マネー研究所

美味しいお金の話

「現金お断りの店」や電子賽銭 キャッシュレス極める ファイナンシャルプランナー 風呂内亜矢

2018/1/19

愛宕神社では18年から楽天Payでも電子賽銭が払えるようになった(東京・港)

 電子マネーを使える場所や電子マネーの種類が増え、キャッシュレス化が一段と進んでいます。私自身、昨年秋に「現金支払い不可」のレストランを体験し、今年の初詣の際には電子マネーでお賽銭(さいせん)を払いました。お賽銭のように従来ならば当然、現金を使うシーンですら電子決済ができるようになっています。店舗を含め決済手段が多く選べるようになると、利用者としてよりお金を美味(おい)しく使える機会が増えます。

■タブレットで注文、専用端末で決済

店の外にも「CASH LESS」と大きく表示されている(GATHERING TABLE PANTRY 馬喰町店)

 ロイヤルホールディングスが2017年11月6日にオープンしたGATHERING TABLE PANTRY 馬喰町店(東京・中央)は「現金お断り」のレストランです。11月25日の土曜日に早速、お邪魔してみました。店の外にも「キャッシュレス」と大きく表示され、店内でも「支払いには現金が使えない」と説明されました。確かに、知らずに入店した「現金派」の人が支払い時点で現金不可と気づくと大変ですからね。

 席にあるタブレットでメニューを見て注文し、食後は支払い実行のボタンを押すと、スタッフが決済用の端末を持参して対応してくれます。私は普段から買い物のほとんどをカード決済しているので、なんの違和感もなく利用できました。最近はスーパーでも自身で支払い手続きできる「セルフレジ」を導入している店舗が増えていることもあり、欲をいえばタブレットで決済まで終わらせられたらもっと手軽になりそうです。店側としては現金を扱わないため、閉店後にレジを締める手間を削減することができます。また、防犯上もレジに現金が入っていないほうが安全性が高そうです。

支払いは決済用の専用端末(上)で(同)

 家庭においても電子決済に徹すると、支出を漏れなく記録しやすくなるため、家計管理の手間を減らすことができます。「電子マネーに慣れてしまうと現金の感覚を忘れて金銭感覚もまひし、支出が増えてしまう」などと恐れる人もいますが、お金の管理にたけている人の中には、むしろ徹底的に電子化させて記録を残している人も多いようです。

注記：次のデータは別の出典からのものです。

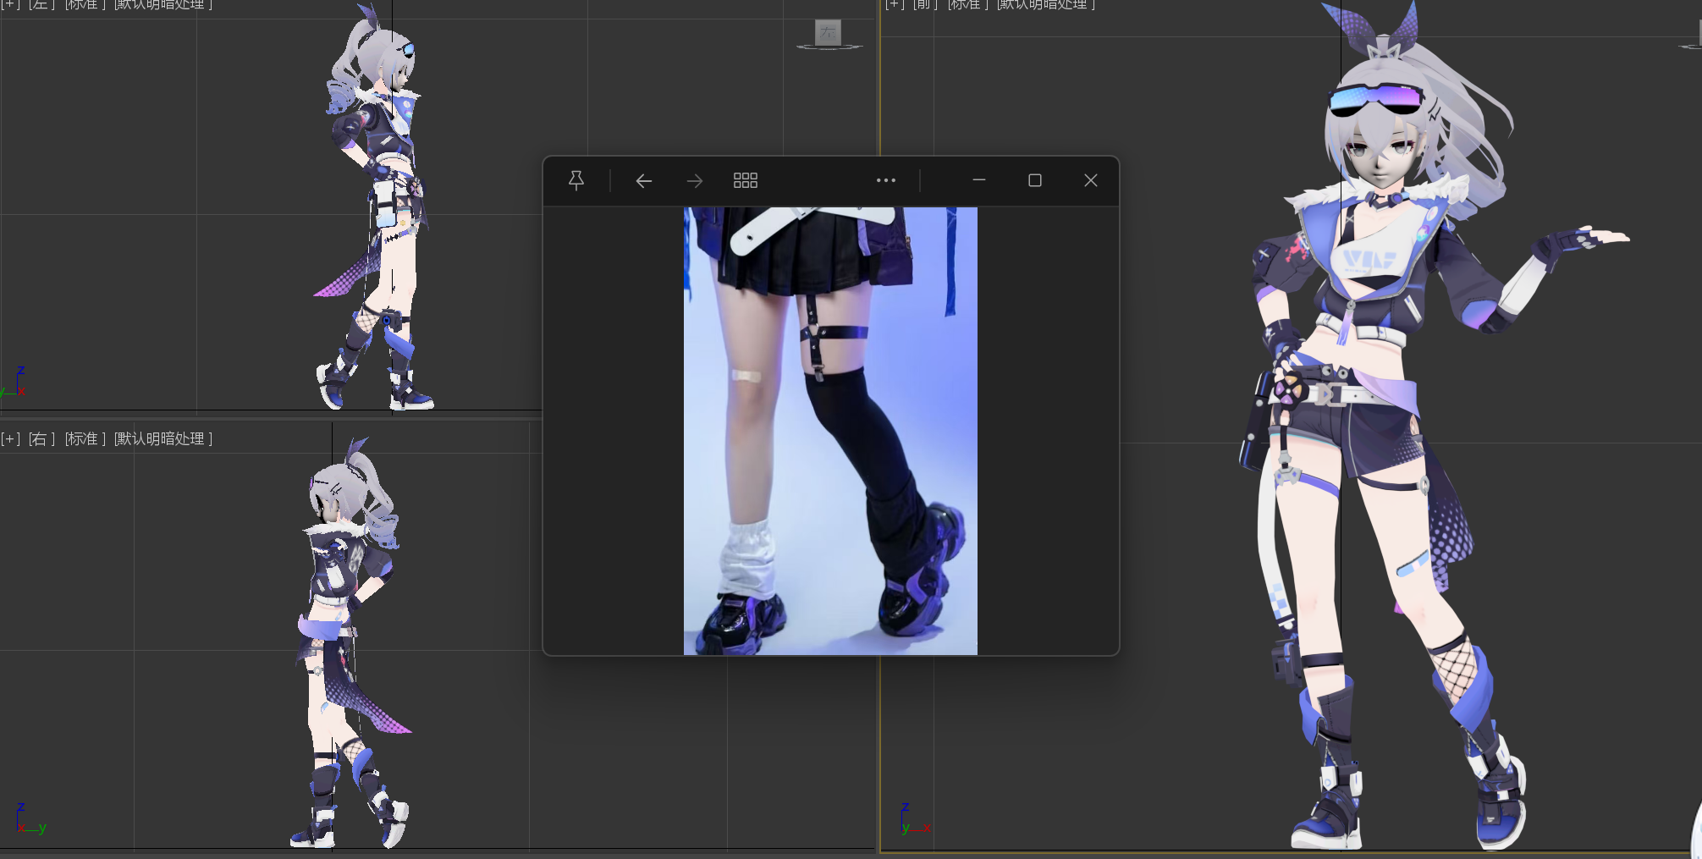Open the [前] view label menu
This screenshot has height=859, width=1702.
tap(923, 4)
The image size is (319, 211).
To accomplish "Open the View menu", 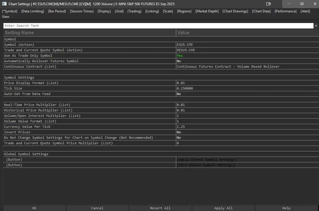I will pyautogui.click(x=6, y=17).
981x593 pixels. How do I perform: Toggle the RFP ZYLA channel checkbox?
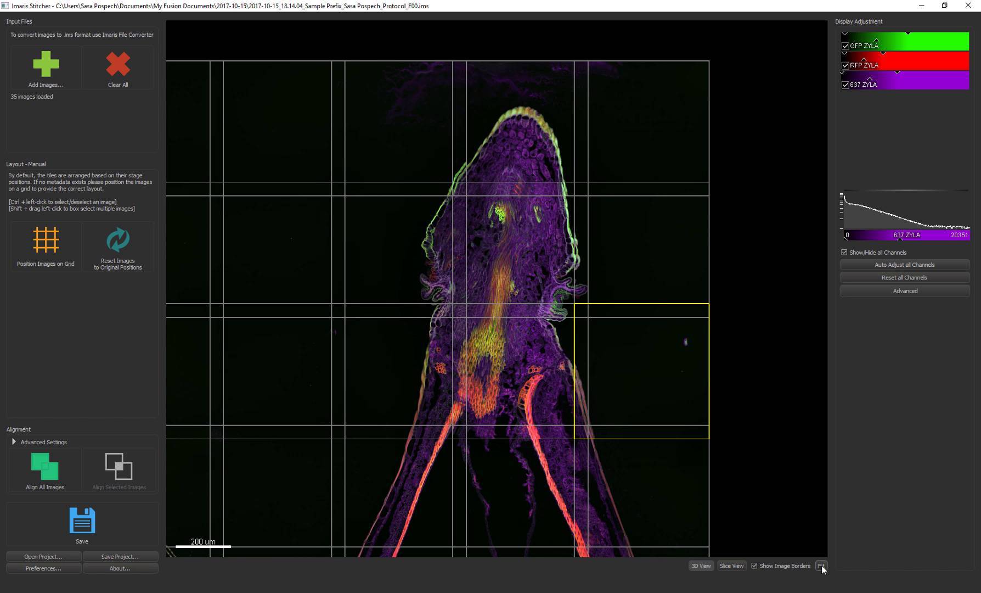tap(845, 65)
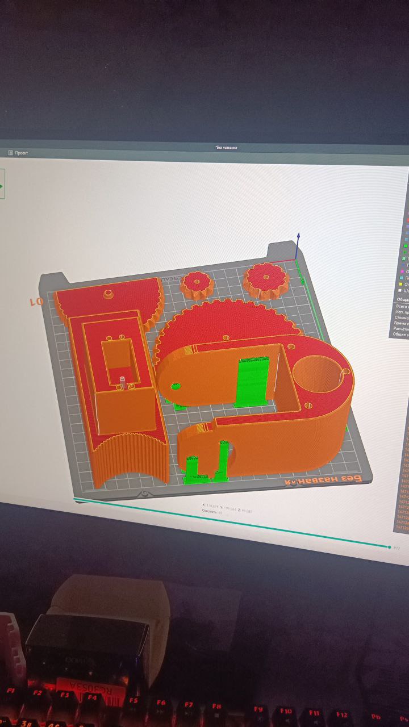Open the Проект menu
The width and height of the screenshot is (409, 727).
(22, 153)
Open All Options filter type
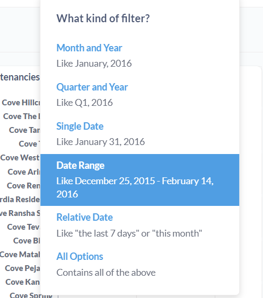 point(139,265)
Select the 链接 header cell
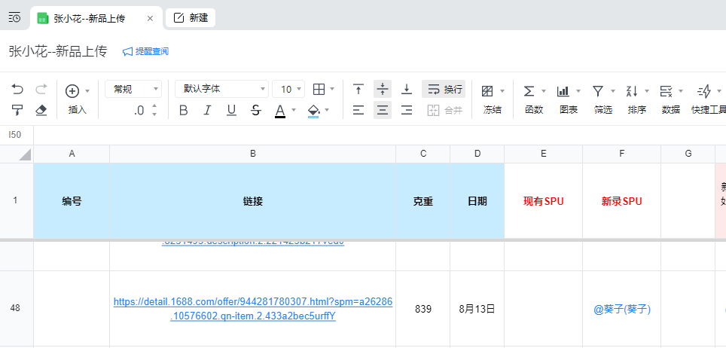The height and width of the screenshot is (348, 726). 252,201
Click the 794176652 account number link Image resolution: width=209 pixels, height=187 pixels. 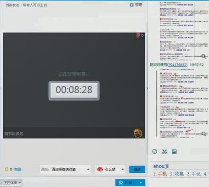(x=177, y=65)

 使い過ぎの心配がある人は現金でお金の管理のトレーニングを積んで、ゆくゆくは「現金でも電子マネーでも買い物の判断は変わらない」という状態を目指すほうが、抵抗なく適切に家計を管理できるようになります。

■賽銭、金額指定も思いのまま

 年が明けてからは愛宕神社(東京・港)で「電子賽銭」に挑戦してみました。同神社では14年から年始の特定の日だけ、楽天Edyでお賽銭が支払えるようにしています。18年からはQRコードを読み取って支払いができる楽天Payへの対応も始まりました。

愛宕神社の電子賽銭は金額を入力して確定し、カードをタッチする

 18年は1月4日が電子賽銭が使える日と聞き、当日は初詣で混んでいたこともあって、2時間並んで試しました。受付は日没ごろまでと聞いていたのでハラハラしましたが、日没後の午後5時40分ごろでも試すことができました。2時間並んでいる中で、電子賽銭について話しているグループを2、3組見かけましたが、実際に電子賽銭を使っていたのは私の前後の50組程度の中では見当たりませんでした。

■レシートがなくても支出を自動で記録

 お賽銭を払う際、ご縁(5円)にまつわる金額にしたいと硬貨を探すことが多いと思いますが、電子賽銭であれば金額指定は思いのままです。また、通常のお賽銭のように電子決済ができなかったり、自動販売機などのように電子マネーは使えてもレシートが発行されなかったりすると、家計管理から漏れがちです。こうした支出についても家計簿アプリなどとひも付けておけば、自動的に記録が残るので家計が管理しやすくなります。

 愛宕神社での心残りは、私がふだん使っている楽天Payが電子賽銭の決済手段に追加されていることを把握していなかったことです。このため、最近は使っていなかった楽天Edyをわざわざ引き出しから引っ張り出してきて試す形となりました。電子賽銭も楽天Payで挑戦すれば、普段のほかの支出とまとめて管理しやすかったのにと反省しました。

■相性の良い決済スタイルを見つける

 電子決済は確かに便利ですが、自分が日ごろから使っているツールでないとその効果をうまく生かせず、むしろ記録が分散されたりして逆効果になることもあります。取りまとめがしやすい決済のスタイルは家庭によって異なりますが、相性の良い決済方法を見つけて、少しでも手間をかけずに家計を「見える化」したいですね。